New York

“New Video From Antarctica Volume I”

Over the past decade video partners Kit Fitzgerald and John Sanborn have shown themselves to be exceptionally adept collaborators, providing a visual fluidity to works by other artists including Robert Ashley, Twyla Tharp, David Van Tieghem, and Peter Gordon. At the end of last year Sanborn, Fitzgerald, and Gordon formed a group called Antarctica to produce music videotapes and “dedicated to the proposition that video and music are created equal.” It’s a nice notion, one that suggests the rich genre rock videotapes could become; on most rock tapes now the video merely illustrates the song. Unfortunately, in only a couple of these first pieces from the collaboration do the audio and video work particularly well together.
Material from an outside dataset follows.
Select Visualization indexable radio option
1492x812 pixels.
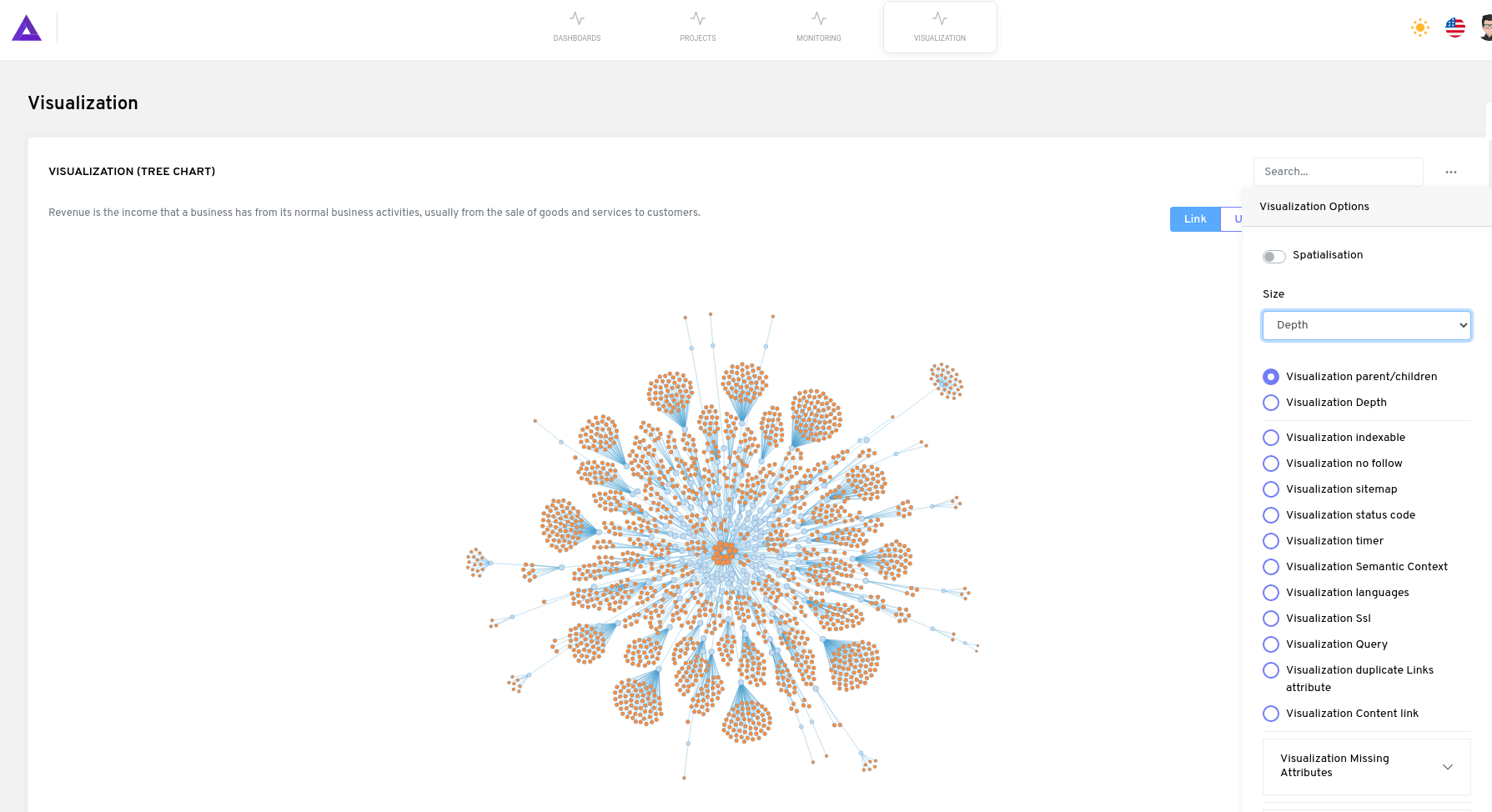click(1271, 438)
The hit of the group is also the one that relies least on electronic technique: in Ear to the Ground percussionist Van Tieghem walks around Lower Manhattan with two drumsticks, beating out rhythms on whatever happens to be at hand, including the sidewalk, a mailbox, traffic signs, and light poles. For the most part the tape simply follows him about, recording the action in relatively long takes with simple, straight-cut editing. Surprisingly, what makes the tape so effective is the intense sense of place it provides. Van Tieghem is in effect touching everything that he sees, unlocking the sounds inside, but the particular objects he drums on are all specific to downtown New York. When he bangs on the accordion grate stretched across the front of a smashed store window, and then tinkles a few high notes off shards of glass lying behind the grate, for example, he’s celebrating a beauty hidden in the city’s rubble.
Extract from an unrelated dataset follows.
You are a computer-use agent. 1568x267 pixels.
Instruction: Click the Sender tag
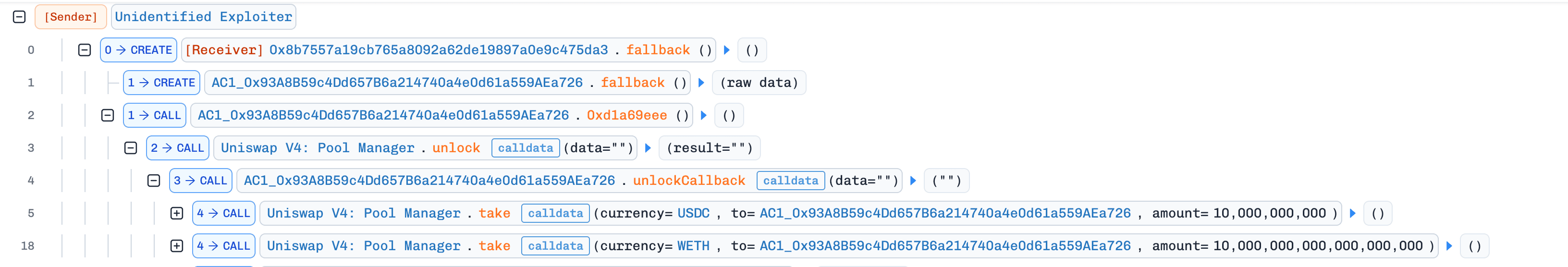point(71,17)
Fitzgerald and Sanborn are known for their heavy reliance on electronic image manipulation and rapidfire computerized editing, and most of the other tapes in this group incorporate a steady stream of such effects. In Siberia, performed by Gordon and the Love of Life Orchestra, a pulsing electronic beat is punctuated by a voice whispering “Siberia”; the accompanying video weaves together heavily processed documentary footage of Arctic scenes with shots of the Lower East Side. The Long Island, again performed by LOLO, is more muddled, incorporating a disjointed mélange of shots of the band, of country scenes (presumably shot on Long Island), of a man in undershorts running down an alley, of a woman sitting in a chair with a TV in her lap, and so on. In Jill Kroesen’s elaborately staged minidrama “Secretary (Wayne Hays Blues)” the video portion is edited in a rapid rhythm that actually fights against the rhythm of Kroesen’s song—which itself deals with an ever timely topic, but in terms of a very stale incident.
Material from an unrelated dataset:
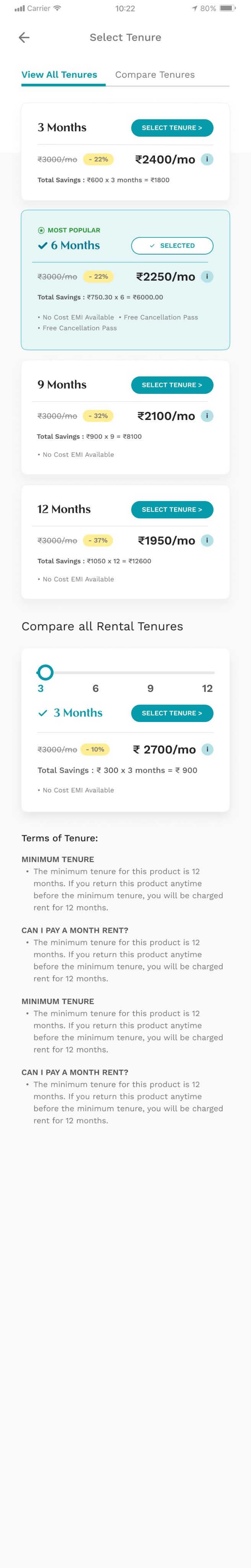The height and width of the screenshot is (1568, 251).
Task: Switch to View All Tenures tab
Action: point(60,75)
Also included in this program were two other Fitzgerald/Sanborn collaborations, these with more traditional rock musicians. For King Crimson’s “Heartbeat,” the pair developed a visual narrative in which a man played by band member Adrian Belew is obsessed with a woman played by Kroesen. The tape makes good use of a number of video effects, opening with Belew sitting at a desk drawing; as he sketches Kroesen’s face a photographed shot of her emerges on the sheet of paper, and she comes to life. In another striking moment Belew imagines that all the women in a restaurant turn into her. Despite these touches, though, the tape suffers from a common fault of popular drama: the woman’s role is essentially a blank. And again the visual effects get out of hand, piling up in a confused storm of cuts, zooms, and dissolves that reminded me of the overripe prose in steamy passages of paperback romances.

“Big Electric Cat,” with music by Belew, is a spectacular, utterly processedtape in which a glittering video-animated jaguar prances and pounces through a landscape that looks as if it’s been borrowed from a Levi’s commercial. But after a while the steady onslaught of visual effects becomes simply numbing, like eating too much candy; I found myself waiting for it to end.